When you google how to write a personal statement or a motivation letter, this type of advice is very common.
How incredibly NOT helpful, isn’t it?
Advice like this immediately puts you in a comparative mindset, and a comparative mindset is the one of lack and scarcity.
The consequences are three-fold:
1/ first, it’s guaranteed to make you descend into despair and action paralysis.
You'll probably think really hard about what's 'unique' about you, and you'll probably get stuck and feel unable to find anything.
2/ second, it’s impossible to execute.
Just think about it. To adequately compare yourself to other people, you’ll need to:
- do the random sampling
- have a control group
- identify the commonalities among people in the sample
- identify the differentiating factors
- make conclusions
- write about it in an essay.
To do that adequately and accurately, you need to know who you are competing against, and it's simply impossible to know in the context of graduate applications.

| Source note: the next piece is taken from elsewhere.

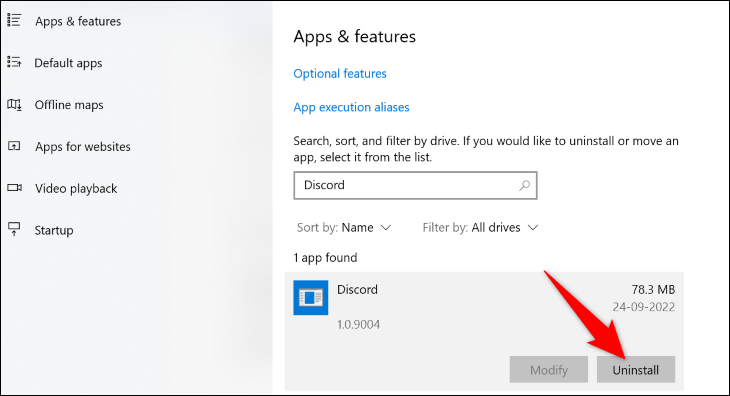Image resolution: width=730 pixels, height=396 pixels.
Task: Select Offline maps in sidebar
Action: pyautogui.click(x=69, y=105)
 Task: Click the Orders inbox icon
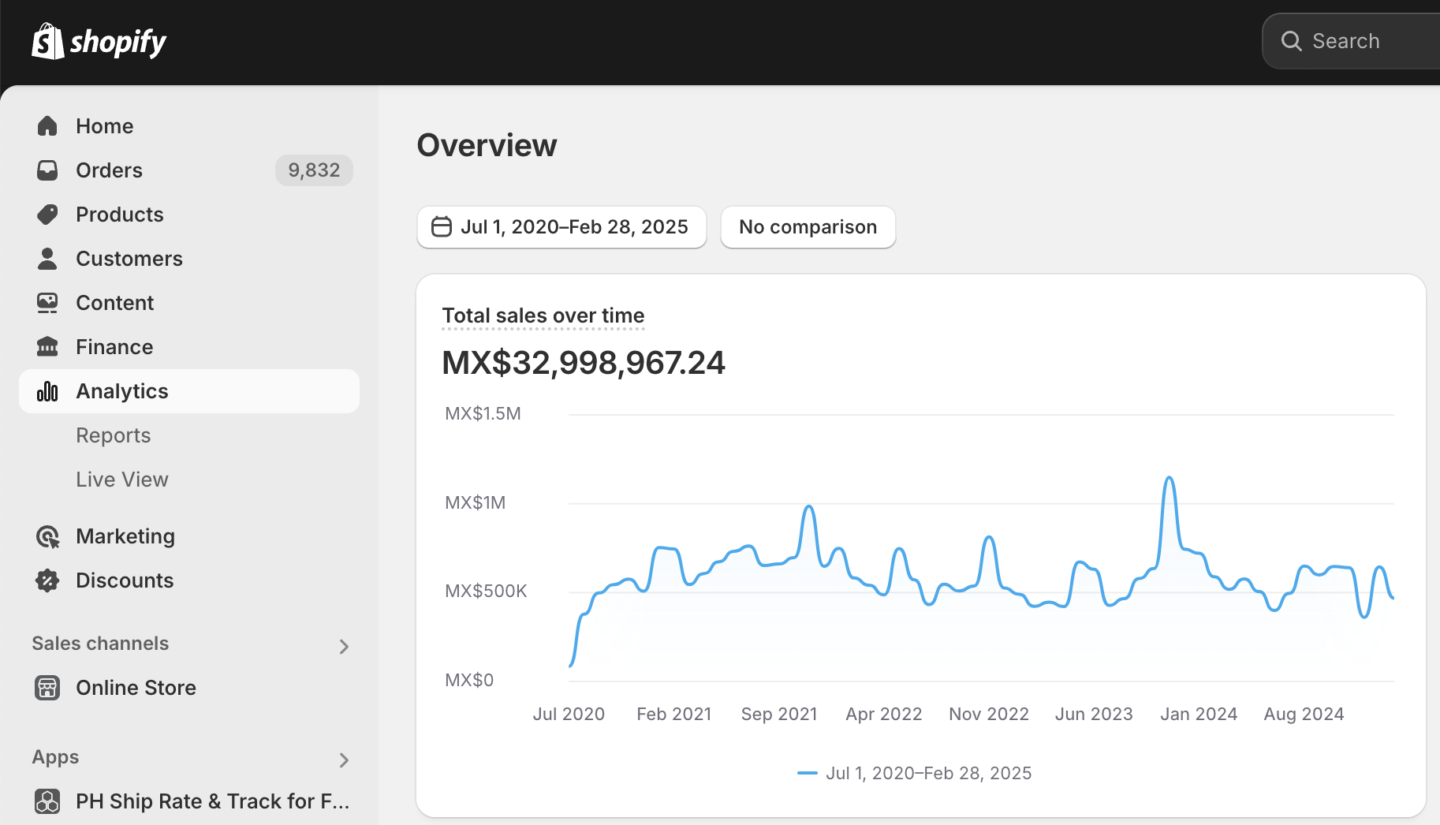click(x=47, y=170)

3/ third, you can't create from the comparative mindset.
To write a winning essay, you need to be in a creative mindset.
However, comparison kills creativity.
You just can’t produce a convincing interpretation of your life experience if all you think about is how you fare compared to other people.
So what's the solution?
The blue ocean strategy.
Discard the attitude of competition.
Think of yourself as a category of one.
In all descriptions of yourself and the things you did, be as specific as you can.
Don’t use generic categories. Generic categories will allow the admissions committee to put you in a box. A large box. With a lot of people in it. And in a large box, there is a lot of competition.
Instead, be as specific as you can in anything that you use to describe yourself. Give names to locations, accomplishments, influences. Redraw the boundaries of boxes and make the competition irrelevant.